Router(GbE) <--> Netonix1 <--LAG--> Netonix2 <--> AF5X ..... AF5X <--> Netonix3 <--> 100mbps-gear

This was on a leg of our network where we cannot provide a backup for topographic reasons. So while switching over from the PB5 link we had before and the AF5X coming up (with a terribly low signal for the first minute), traffic was certainly higher than available capacity. As seen later, Netonix2 had received a very high number of FC pause frames from the AF5X it is connected to. This seems somewhat "normal" because the AF5X had too much traffic and not enough capacity to do away with it.

At the same time (in this phase) I received these messages from Netonix1 and Netonix2:

LACP changed state to Active on port 24 (key 2) - from WLM-GS-S4 (10.x.x.21)
LACP changed state to Active on port 23 (key 2) - from WLM-GS-S4 (10.x.x.21)

Port 23 and 24 is where the LAG connects Netonix1 to Netonix2. Yes, there were no messages saying a LACP port was down. The log contains this with a comment from myself:

May 10 12:06:02 STP: set port 23 to discarding
May 10 12:06:02 STP: set port 24 to discarding
May 10 12:06:02 STP: set port 28 to learning # what port 28? is this a synonym for the LAG itself?
May 10 12:06:02 STP: set port 28 to forwarding
May 10 12:06:04 STP: set port 24 to learning
May 10 12:06:04 STP: set port 24 to forwarding
May 10 12:06:04 STP: set port 23 to learning
May 10 12:06:04 STP: set port 23 to forwarding
May 10 12:06:08 LACP: starting negotiation with partner 1C-BD-B9-DD-67-1A
May 10 12:06:08 LACP: LACP changed state to Active on port 24 (key 2)
May 10 12:06:08 LACP: LACP changed state to Active on port 23 (key 2)
May 10 12:06:09 STP: set port 27 to discarding
May 10 12:06:09 STP: set port 28 to discarding
May 10 12:06:09 STP: set port 23 to discarding
May 10 12:06:09 STP: set port 24 to discarding
May 10 12:06:09 STP: set port 27 to learning
May 10 12:06:09 STP: set port 27 to forwarding
May 10 12:06:10 STP: set port 27 to discarding
May 10 12:06:10 STP: set port 28 to learning
May 10 12:06:10 STP: set port 23 to learning
May 10 12:06:10 STP: set port 24 to learning
May 10 12:06:10 STP: set port 28 to forwarding
May 10 12:06:10 STP: set port 23 to forwarding
May 10 12:06:10 STP: set port 24 to forwarding
May 10 12:06:20 sSMTP[647]: Sent mail for wlm-gs-s4@xxx.xx (221 2.0.0 xxxxx.xxx.xx Service closing transmission channel) uid=0 username=xxx outbytes=459
May 10 12:06:20 sSMTP[651]: Sent mail for wlm-gs-s4@xxx.xx (221 2.0.0 xxxxx.xxx.xx Service closing transmission channel) uid=0 username=xxx outbytes=459

I should mention that nobody was at the site with Netonix1 and Netonix2 at that time (my guys were working at the Netonix3 side) - so the reason is certainly not that someone did something to the LAG cables. I assume the STP and LAG/LACP weirdness has been a side effect of the sudden burst of FC pause frames received from the AF5X on Netonix2 (WLM-GS-S4). Since we've aimed the link better and there's now (much) more capacity than traffic, the AF5X hasn't sent a single FC frame, though.

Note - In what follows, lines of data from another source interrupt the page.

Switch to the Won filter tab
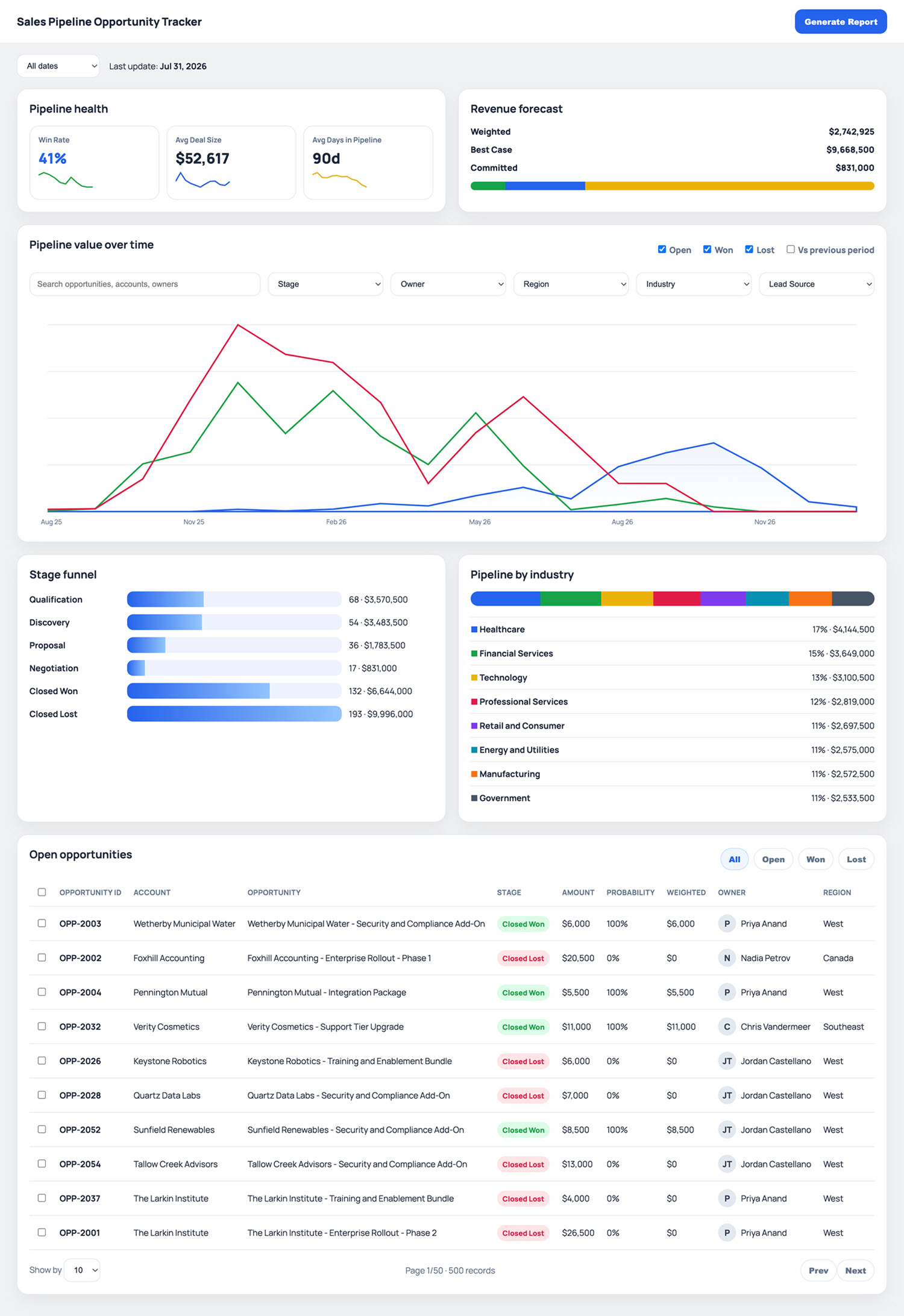The height and width of the screenshot is (1316, 904). click(x=815, y=860)
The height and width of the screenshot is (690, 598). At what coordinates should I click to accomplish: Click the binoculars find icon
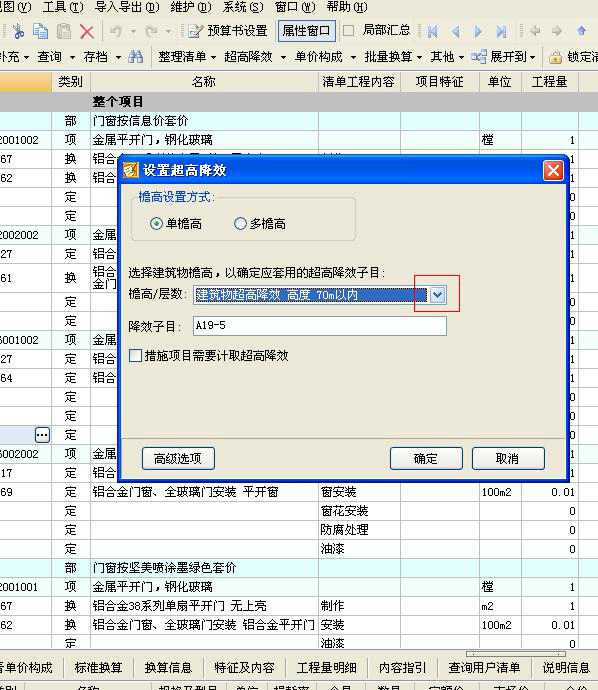click(136, 57)
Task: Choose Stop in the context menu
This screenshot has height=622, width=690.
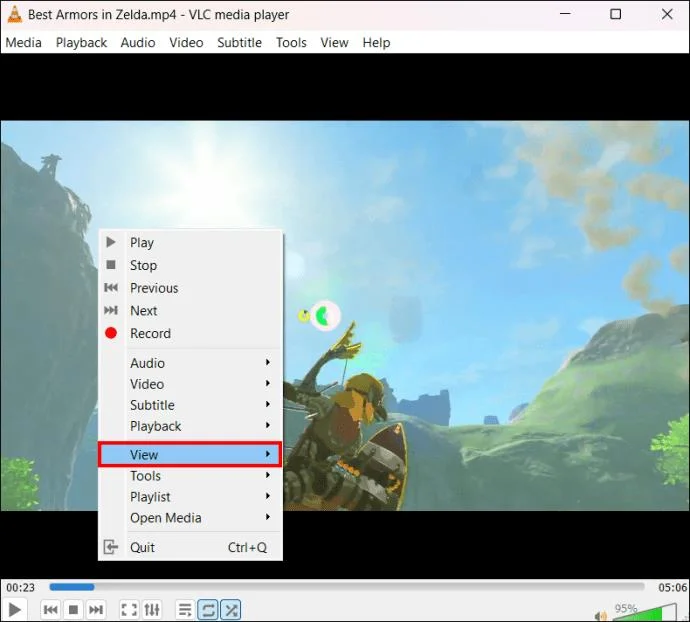Action: coord(190,265)
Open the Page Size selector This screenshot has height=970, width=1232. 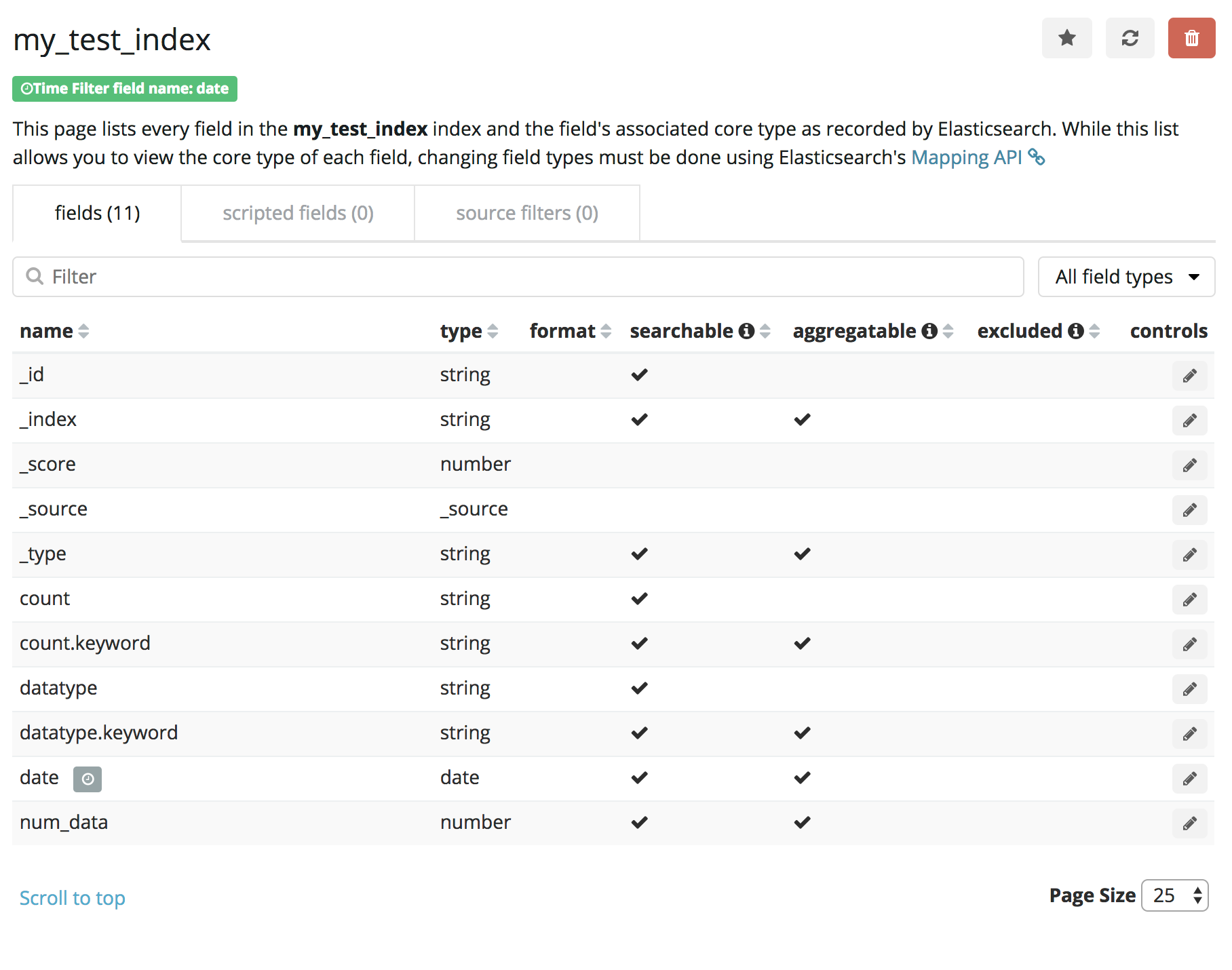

To some extent, this seems different than the FC frame flood reported here - mostly because it stopped by itself - but that may be because LACP acted up and helped as a kind of circuit breaker in my case, preventing further side effects that ultimately get the switch-AF pair into a vicious cycle. OTOH, it supports the theory that AF5/AF24 tend to send many pause frames - at least when load approaches capacity. This - load near capacity - may be a frequent situation for some links others have reported on. Or it could happen on AF24 links during rain fade, while capacity is reduced. Or it could happen while the AF switches modulation rates and there's some packets accumulating in the buffer.

BTW, UBNT-Chuck said that an AF would not deliver pause frames through the wireless link to the remote side.
--
Thomas Giger

User avatar
tma
Experienced Member
 
Posts: 122
Joined: Tue Mar 03, 2015 4:07 pm
Location: Oberursel, Germany
Has thanked: 15 times
Been thanked: 14 times

Re: Dropping ports on new WS, what is wrong with my setup?

Wed May 11, 2016 9:26 am

Another day, next AF5X and Netonix deployment - more weirdness that may be related:

At first the AF5X link was badly mis-aimed and it reported a distance of 0 meters too - never seen that before:

002.PNG


Having more traffic than capacity and because I had some time to spare today, I looked at the switch ports that the AF5X was connected to. This is the far end:

003.PNG


Note that the AF5X on port had been sending a whopping 600 Mbps into the switch. And note the packet rate of 1.25 Mpps! Of course, there was no real traffic as the capacity was only ~ 16 Mbps. I was able to connect through the link into the far end switch, though, and customers were getting 16 Mbps just fine.

004.PNG


This one has been taken on the distribution tower (near end). Again, the AF5X on port 17 has been sending up to 550 Mbps, but fluctuating. The packet rate is up to 1 Mpps again.

005.PNG


Port statistics show that most of this traffic sent into the switch must have been pause frames.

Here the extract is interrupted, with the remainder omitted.